How to keep your recorder database size under control

illuzn · January 18, 2024, 4:02am

@denilsonsa I suggest the following changes to bring it into line with the current practice and Home Assistant long term statistics - disabling the recorder for entities also disables long term statistics for them. Since your guide is the most popular guide on doing this, it makes sense to update this rather than create a new post.

Additions in underline.

Introduction

This is yet another guide on:

How to view the size of your database.

How to figure out which entities are using too much space.

And how to filter them out.

How to deal with entities which you want to keep long term statistics for but report too often

Motivation
…[add at the end of this section]
Finally, long term statistics relies on the recorder. Entities which are not recorded also will not have long term statistics gathered for them - this is not explicitly stated in the documentation but is implied by “Statistics are … summarized every hour” (presumably, from recorder data). This is often a problem for energy sensors/ solar inverters which often report data every second (generating around 85,000 entries a day) but for which you probably want to keep statistics for the Energy panel.

Filtering out entities
…[add at the end of this section]
Remember, filter entities which you do not want to keep data for at all (both history and statistics). For example, the energy dashboard relies upon statistics so be mindful of the consequences of your actions.

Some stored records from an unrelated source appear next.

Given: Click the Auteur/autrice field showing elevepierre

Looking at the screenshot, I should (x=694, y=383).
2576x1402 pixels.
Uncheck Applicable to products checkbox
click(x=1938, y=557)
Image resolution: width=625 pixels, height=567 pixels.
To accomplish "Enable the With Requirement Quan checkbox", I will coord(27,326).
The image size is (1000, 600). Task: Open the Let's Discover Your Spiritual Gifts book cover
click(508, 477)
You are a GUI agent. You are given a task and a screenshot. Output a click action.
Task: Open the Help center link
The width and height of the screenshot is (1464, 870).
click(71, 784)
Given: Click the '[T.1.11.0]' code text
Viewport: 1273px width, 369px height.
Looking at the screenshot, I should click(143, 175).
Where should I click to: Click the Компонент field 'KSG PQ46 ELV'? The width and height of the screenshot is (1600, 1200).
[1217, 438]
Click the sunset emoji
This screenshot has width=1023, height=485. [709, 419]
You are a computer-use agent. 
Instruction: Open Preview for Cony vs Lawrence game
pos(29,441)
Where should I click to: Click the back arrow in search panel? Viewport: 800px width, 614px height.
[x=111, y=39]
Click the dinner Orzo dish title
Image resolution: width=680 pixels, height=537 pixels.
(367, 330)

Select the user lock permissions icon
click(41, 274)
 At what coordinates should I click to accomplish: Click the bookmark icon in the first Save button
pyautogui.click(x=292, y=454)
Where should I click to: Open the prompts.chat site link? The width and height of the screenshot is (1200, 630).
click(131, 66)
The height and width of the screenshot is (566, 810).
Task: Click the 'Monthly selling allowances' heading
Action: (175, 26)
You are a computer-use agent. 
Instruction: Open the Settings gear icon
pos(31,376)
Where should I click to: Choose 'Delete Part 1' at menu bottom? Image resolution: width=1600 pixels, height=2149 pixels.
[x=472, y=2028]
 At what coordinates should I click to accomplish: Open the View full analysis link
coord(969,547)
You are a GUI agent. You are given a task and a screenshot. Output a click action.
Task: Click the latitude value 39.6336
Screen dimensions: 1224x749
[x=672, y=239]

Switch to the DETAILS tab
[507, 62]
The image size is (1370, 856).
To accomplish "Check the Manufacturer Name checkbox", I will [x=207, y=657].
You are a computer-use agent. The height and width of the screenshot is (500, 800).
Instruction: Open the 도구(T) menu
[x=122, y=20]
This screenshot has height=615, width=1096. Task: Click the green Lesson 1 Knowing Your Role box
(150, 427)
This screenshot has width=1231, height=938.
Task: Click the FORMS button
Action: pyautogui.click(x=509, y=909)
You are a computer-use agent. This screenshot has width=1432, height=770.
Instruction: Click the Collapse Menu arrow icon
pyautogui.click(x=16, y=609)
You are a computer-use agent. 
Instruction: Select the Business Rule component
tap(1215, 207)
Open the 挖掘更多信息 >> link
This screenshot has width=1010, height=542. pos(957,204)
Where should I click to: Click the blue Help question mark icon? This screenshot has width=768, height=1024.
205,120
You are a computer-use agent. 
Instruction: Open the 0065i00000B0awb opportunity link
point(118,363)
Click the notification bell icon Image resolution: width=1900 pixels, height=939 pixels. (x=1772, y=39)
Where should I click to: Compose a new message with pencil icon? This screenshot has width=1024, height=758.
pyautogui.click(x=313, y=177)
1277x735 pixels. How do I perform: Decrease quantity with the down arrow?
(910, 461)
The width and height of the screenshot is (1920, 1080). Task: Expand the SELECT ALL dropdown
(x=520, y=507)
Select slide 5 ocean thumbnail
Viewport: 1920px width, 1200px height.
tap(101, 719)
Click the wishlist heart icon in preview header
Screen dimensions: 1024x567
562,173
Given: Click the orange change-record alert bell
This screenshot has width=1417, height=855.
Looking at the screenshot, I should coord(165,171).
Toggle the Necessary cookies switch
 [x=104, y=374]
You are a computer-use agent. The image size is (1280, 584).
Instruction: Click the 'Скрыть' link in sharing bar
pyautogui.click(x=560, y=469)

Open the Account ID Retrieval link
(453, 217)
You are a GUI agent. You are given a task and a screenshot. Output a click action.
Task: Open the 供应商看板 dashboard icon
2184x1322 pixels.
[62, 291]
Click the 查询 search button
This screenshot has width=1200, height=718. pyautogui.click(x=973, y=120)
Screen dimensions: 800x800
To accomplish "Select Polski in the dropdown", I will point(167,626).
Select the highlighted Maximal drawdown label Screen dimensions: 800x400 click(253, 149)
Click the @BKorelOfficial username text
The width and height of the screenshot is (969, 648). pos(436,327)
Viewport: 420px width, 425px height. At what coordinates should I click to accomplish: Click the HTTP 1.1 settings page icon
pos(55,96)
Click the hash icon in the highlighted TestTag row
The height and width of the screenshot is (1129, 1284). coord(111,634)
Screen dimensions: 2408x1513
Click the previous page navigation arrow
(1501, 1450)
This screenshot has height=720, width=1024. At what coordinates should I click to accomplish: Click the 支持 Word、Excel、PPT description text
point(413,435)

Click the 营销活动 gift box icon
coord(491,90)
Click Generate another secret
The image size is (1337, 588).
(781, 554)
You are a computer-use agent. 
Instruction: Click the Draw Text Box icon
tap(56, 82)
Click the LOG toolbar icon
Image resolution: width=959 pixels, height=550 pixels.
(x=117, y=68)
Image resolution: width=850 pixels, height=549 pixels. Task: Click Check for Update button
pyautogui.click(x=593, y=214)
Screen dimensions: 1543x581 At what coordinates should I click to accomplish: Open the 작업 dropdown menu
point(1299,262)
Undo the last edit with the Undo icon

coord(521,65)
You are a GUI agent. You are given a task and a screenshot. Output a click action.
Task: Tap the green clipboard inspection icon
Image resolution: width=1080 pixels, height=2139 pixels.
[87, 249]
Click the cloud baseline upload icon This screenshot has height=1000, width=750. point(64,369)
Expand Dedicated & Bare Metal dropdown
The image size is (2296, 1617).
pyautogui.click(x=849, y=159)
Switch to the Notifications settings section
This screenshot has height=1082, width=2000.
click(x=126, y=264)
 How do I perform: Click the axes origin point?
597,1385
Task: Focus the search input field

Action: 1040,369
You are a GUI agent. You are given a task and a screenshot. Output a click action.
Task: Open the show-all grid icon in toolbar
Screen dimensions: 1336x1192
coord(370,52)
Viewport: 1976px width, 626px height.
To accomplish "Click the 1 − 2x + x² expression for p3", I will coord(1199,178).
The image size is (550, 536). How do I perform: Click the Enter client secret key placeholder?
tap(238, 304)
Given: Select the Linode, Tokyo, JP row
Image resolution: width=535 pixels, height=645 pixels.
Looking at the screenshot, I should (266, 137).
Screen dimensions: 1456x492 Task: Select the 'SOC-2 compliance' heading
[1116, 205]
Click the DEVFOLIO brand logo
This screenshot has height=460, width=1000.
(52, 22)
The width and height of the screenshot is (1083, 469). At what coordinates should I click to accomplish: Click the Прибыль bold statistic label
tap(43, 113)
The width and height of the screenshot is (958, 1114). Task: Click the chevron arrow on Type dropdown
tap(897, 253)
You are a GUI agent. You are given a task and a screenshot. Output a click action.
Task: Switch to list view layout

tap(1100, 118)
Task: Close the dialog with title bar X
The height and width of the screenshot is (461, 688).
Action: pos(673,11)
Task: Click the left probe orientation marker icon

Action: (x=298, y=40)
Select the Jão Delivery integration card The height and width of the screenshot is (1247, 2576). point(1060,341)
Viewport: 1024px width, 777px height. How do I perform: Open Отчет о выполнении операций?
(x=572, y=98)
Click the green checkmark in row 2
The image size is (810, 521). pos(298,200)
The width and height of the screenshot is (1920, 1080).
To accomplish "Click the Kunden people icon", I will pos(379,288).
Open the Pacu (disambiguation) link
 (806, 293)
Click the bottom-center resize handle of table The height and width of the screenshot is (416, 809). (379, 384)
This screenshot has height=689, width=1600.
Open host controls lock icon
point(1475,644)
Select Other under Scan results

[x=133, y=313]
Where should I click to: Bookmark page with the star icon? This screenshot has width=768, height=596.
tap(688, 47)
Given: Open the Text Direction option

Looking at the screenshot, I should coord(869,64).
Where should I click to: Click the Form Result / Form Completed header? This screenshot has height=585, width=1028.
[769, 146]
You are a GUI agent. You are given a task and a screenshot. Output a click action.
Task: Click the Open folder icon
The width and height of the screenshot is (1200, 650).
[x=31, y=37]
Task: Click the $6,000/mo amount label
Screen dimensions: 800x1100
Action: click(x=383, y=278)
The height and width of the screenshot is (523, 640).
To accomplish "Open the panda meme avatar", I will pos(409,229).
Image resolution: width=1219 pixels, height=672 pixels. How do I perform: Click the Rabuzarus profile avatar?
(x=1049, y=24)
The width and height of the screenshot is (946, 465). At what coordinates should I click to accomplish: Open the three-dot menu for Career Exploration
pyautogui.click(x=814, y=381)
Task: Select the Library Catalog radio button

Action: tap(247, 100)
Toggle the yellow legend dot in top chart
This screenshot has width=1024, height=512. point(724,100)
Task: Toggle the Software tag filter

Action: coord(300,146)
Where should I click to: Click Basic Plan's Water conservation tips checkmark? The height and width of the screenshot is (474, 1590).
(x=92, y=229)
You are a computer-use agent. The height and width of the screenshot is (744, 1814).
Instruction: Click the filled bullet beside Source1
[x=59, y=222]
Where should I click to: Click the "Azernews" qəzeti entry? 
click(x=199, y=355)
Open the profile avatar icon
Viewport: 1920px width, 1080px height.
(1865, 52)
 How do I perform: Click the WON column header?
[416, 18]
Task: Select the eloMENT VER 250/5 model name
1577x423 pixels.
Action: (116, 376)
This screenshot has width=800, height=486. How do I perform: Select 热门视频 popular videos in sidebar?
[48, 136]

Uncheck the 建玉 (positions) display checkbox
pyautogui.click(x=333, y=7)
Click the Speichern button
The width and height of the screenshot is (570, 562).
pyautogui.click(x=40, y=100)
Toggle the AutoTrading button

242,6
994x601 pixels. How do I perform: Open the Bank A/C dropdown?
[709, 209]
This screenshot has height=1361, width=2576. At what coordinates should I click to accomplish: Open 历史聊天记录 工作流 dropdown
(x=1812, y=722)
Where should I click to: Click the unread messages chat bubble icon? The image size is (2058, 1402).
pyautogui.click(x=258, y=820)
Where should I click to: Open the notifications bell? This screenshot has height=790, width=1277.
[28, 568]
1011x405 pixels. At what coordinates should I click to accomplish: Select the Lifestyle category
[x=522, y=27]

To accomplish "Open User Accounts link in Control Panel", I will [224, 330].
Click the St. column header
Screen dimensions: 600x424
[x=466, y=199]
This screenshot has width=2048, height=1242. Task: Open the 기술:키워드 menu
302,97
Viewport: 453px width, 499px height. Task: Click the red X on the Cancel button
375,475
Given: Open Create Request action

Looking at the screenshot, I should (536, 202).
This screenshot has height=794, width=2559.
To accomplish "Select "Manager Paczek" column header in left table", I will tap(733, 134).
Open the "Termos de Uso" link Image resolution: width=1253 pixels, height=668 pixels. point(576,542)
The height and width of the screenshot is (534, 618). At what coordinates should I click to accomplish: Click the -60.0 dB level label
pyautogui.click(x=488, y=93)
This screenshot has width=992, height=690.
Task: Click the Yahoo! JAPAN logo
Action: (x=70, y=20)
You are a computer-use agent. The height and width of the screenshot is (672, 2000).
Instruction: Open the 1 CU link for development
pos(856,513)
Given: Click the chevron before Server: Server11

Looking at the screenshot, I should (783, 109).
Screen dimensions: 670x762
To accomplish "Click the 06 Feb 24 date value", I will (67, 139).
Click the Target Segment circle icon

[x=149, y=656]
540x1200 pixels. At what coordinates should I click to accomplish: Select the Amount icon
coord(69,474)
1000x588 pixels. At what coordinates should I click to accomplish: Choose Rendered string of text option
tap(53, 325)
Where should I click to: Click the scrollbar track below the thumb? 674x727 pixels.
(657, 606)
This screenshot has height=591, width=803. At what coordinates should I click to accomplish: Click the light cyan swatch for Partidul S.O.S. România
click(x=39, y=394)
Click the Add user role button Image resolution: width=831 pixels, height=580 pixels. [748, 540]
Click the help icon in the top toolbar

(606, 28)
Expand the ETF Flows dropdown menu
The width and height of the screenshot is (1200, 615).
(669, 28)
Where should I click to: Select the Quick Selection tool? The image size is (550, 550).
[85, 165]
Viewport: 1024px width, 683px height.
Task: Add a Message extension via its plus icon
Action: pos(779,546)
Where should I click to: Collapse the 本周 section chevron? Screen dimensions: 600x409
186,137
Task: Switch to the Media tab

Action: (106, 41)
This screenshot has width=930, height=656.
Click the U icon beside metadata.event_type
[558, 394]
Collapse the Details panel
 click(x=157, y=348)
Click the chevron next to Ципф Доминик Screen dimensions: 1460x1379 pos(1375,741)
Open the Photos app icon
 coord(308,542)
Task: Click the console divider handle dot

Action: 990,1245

More aggressive configuration/ Keeping Statistics but Purging Recorder
…[add at the end of this section]
For entities which you want to keep statistics but:
* do not need history data
* report far too often taking up valuable storage
You can set up an automation to purge those entities daily. Put the following in a new automation (feel free to change the name/ description/ trigger time to something sensible):

automation:
  alias: Cleanup Database
  description: >-
    Cleans up sensors that log too much but want data of, then optimizes
    the database. Use recorder excludes for sensors you do not care about.
  trigger:
    - platform: time
      at: "03:22:00"
  condition: []
  action:
    - alias: Purge Spacehogging Entities
      service: recorder.purge_entities
      target:
        entity_id:
           - sensor.spacehogging_entity_1
           - sensor.spacehogging_entity_2
      data:
        keep_days: 1
  # This next step isn't strictly necessary. Delete if you prefer to miminise disk hits.
    - alias: Repack DB
      service: recorder.purge
      data:
        repack: true
        apply_filter_true

or
Note: It is untested what effect occurs to long term statistics if you change keep_days: 0 - this might cause a gap in your statistics data if long term statistics has not logged that data yet. If you have a lot of these spacehogging entities you might want to change keep_days:0 and use a time_pattern trigger instead:

  trigger:
    - platform: time_pattern
      # Runs every 6 hours
      hour: /6

or

Resources
…[add at the end of this section]
[1] Long Term Statistics Docs: Home Assistant Statistics